Requirements: Convert the records, from the start through the line containing "[1023, 423]", into a two-column CSV with the header text,answer and one row per record. Put each value in a single quoted field, with any line breaks replaced by spaces.

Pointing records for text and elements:
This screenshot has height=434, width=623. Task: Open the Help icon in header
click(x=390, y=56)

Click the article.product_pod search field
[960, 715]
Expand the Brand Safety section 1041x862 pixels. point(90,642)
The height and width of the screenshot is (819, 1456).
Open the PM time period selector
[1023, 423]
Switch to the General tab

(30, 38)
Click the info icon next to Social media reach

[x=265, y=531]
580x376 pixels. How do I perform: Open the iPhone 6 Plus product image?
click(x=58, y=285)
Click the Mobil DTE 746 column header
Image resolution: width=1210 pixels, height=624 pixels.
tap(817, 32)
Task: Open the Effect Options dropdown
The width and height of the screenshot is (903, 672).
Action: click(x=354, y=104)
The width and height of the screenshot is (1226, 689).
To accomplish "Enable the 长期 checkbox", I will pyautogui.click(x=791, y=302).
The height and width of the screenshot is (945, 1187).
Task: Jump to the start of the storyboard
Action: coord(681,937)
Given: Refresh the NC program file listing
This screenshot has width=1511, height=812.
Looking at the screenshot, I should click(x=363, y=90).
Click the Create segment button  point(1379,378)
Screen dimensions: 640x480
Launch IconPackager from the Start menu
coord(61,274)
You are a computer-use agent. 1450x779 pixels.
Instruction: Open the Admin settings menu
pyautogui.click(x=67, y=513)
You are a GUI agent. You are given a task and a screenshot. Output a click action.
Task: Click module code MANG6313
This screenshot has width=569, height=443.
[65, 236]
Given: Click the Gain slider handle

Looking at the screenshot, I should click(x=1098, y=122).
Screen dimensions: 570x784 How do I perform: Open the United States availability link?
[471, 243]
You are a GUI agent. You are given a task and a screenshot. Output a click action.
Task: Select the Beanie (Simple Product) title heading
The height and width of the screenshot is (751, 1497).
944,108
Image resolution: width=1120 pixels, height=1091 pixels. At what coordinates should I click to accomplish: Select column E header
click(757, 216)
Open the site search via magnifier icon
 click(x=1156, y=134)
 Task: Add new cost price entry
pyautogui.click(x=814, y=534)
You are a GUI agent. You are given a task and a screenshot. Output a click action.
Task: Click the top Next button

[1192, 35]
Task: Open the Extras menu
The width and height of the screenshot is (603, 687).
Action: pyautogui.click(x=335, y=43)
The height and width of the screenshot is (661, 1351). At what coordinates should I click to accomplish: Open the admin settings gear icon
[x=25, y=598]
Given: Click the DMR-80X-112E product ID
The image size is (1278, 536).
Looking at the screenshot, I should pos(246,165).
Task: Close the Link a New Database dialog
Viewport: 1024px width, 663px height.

Full output:
text,answer
"This screenshot has height=434, width=623. Task: Open the Help icon in header","click(x=390, y=56)"
"Click the article.product_pod search field","[960, 715]"
"Expand the Brand Safety section 1041x862 pixels.","point(90,642)"
"The height and width of the screenshot is (819, 1456). Open the PM time period selector","[1023, 423]"